> Saved entries:
* * *

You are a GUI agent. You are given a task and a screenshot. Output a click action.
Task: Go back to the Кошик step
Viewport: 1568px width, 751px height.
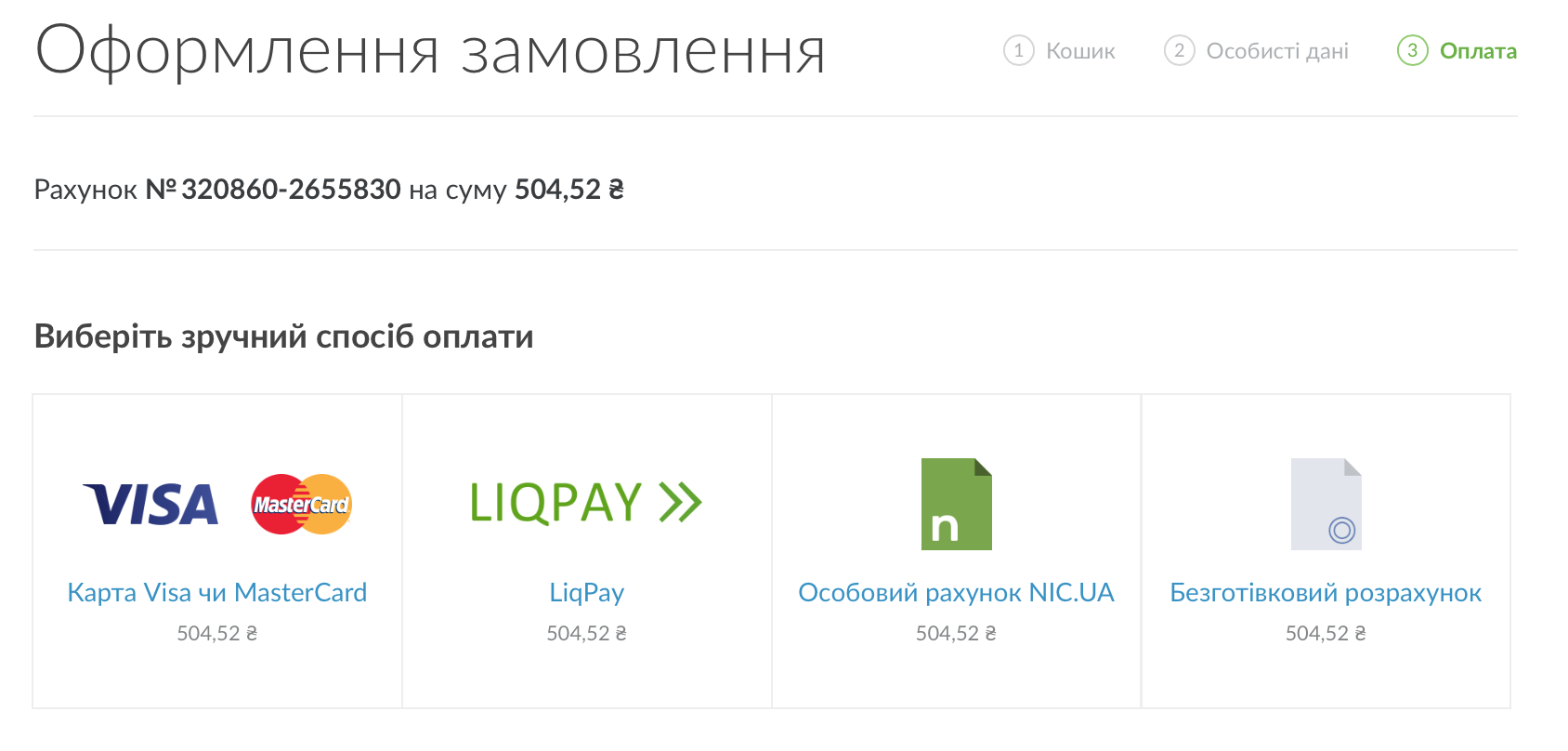point(1080,51)
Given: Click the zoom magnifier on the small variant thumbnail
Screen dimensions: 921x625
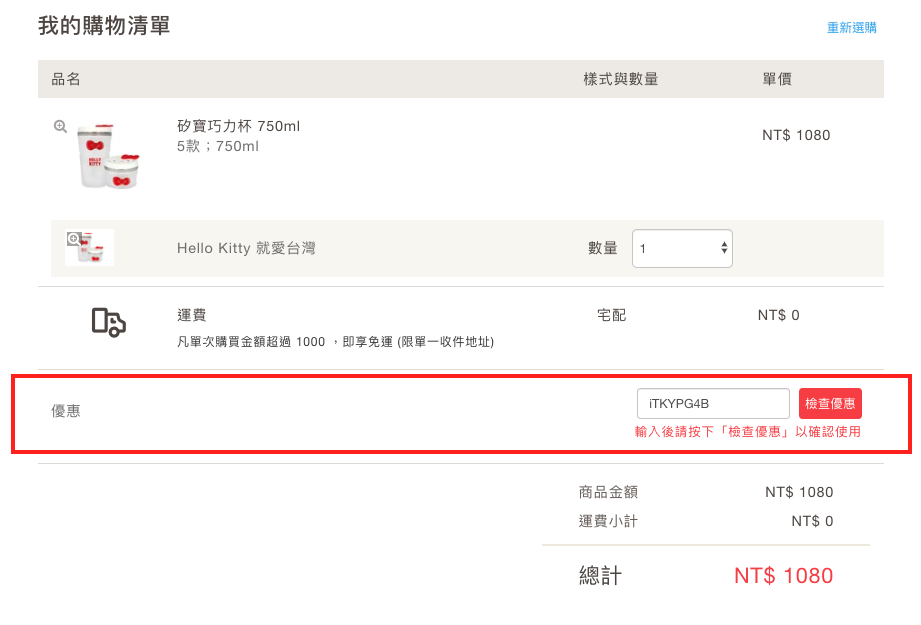Looking at the screenshot, I should coord(73,239).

* * *

> PROBLEM DESCRIPTION: Take the line that contains "Task: Go back to the Кошик step" as the first and the last line of the records as the end, and please quote those lines exactly, pictures omitted.

> WRITTEN RESPONSE:
Task: Go back to the Кошик step
Viewport: 1568px width, 751px height.
point(1080,51)
Given: Click the zoom magnifier on the small variant thumbnail
Screen dimensions: 921x625
Looking at the screenshot, I should coord(73,239).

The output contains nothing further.